The total purchase price for Volvo and the assets set forth in an agreement signed back in March was $1.8 billion, including a $200 million note and the balance in cash, with the cash portion subject to customary purchase price adjustments at closing. So far, Geely has issued the note and paid around $1.3 billion in cash to complete the sale.

Under the terms of the sale, Ford will continue to cooperate with Volvo in several areas in order to ensure a smooth transition, but will not retain any ownership in the Volvo business. Ford will also continue to supply Volvo with powertrains, stampings and other vehicle components for an undisclosed period of time, as well as provide engineering support and access to information technology.

As for Volvo’s intellectual property, co-developed with Ford, the sale agreement will allow Volvo to grant sublicenses to certain portions of this intellectual property to third parties, including Geely. The list most likely includes Volvo’s array of radar-based safety features, PowerShift dual clutch technology and forced-induction powertrain knowledge.
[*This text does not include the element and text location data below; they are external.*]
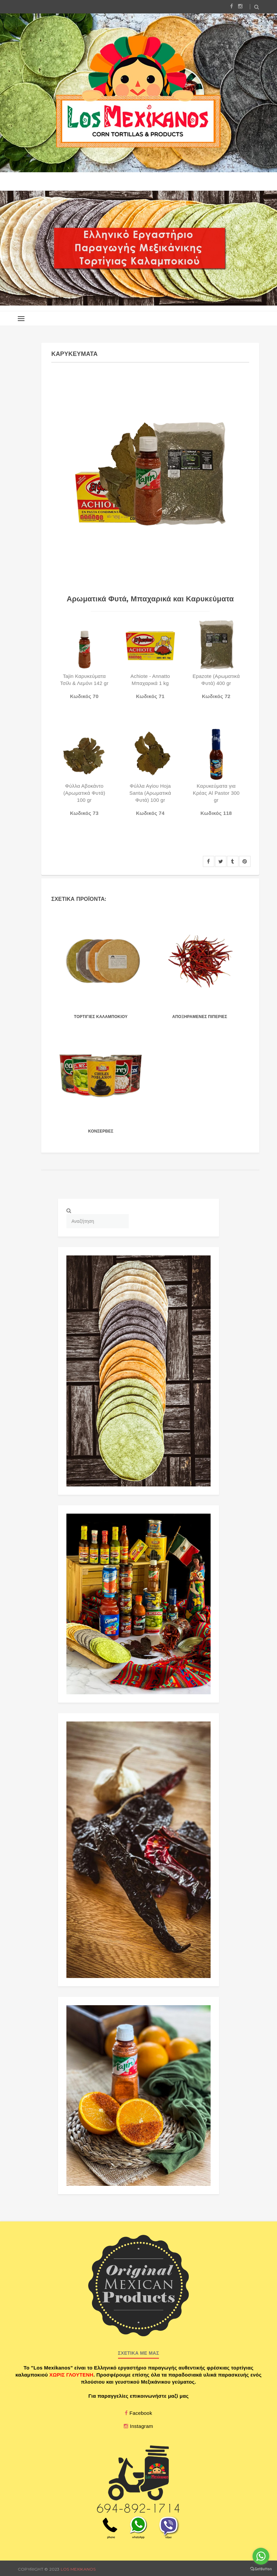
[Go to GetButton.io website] (261, 2569)
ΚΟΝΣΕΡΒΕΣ (100, 1131)
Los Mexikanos (78, 2569)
Also as part of the deal, current Volvo chief Stephen Odell will return to the Blue Oval, as will current Volvo CFO Stuart Rowley. Odell will now head Ford’s European division, while Rowley will act as CFO.

Where the Geely deal will leave Volvo's future lineup is uncertain. The Swedish automaker recently unveiled its 2010 XC60 crossover and a refreshed C70 Convertible, and has the all-new 2011 S60 sedan to come later this year.

Sources close to the Geely have previously revealed that under Chinese ownership Volvo would launch two or three bigger and more luxurious models within the next four years to try and boost global sales, eventually hoping to reach the one million vehicle mark within five years. Volvo currently sells around 400,000 vehicles per year worldwide. Quite ambitious certainly, but with access to the lucrative Chinese market Geely could build and sell up to 200,000 vehicles per year for sale in China alone.

According to a previous report, Geely also hopes to start production of Volvo cars in a new factory in the Guangdong Province of China. Sources at Volvo have told that a future relationship with China would leave Sweden as the center of product planning, marketing and some initial engineering. Geely's China-based engineers would execute mid-level engineering and manufacturing development at a savings of up to 30 percent from high-cost Sweden. Volvo would also produce a model in a Geely factory in China to expand the brand's global presence, but the goal would be to leverage Volvo's reputation and brand value, teamed with lower-cost Chinese engineering and manufacturing.

In a sad twist of fate for Ford, Volvo finally started to turn a profit after years of losses. In fact, the Swedish automaker had a pretax profit of $53 million in the second quarter, compared with a $237 million loss for the same period a year ago.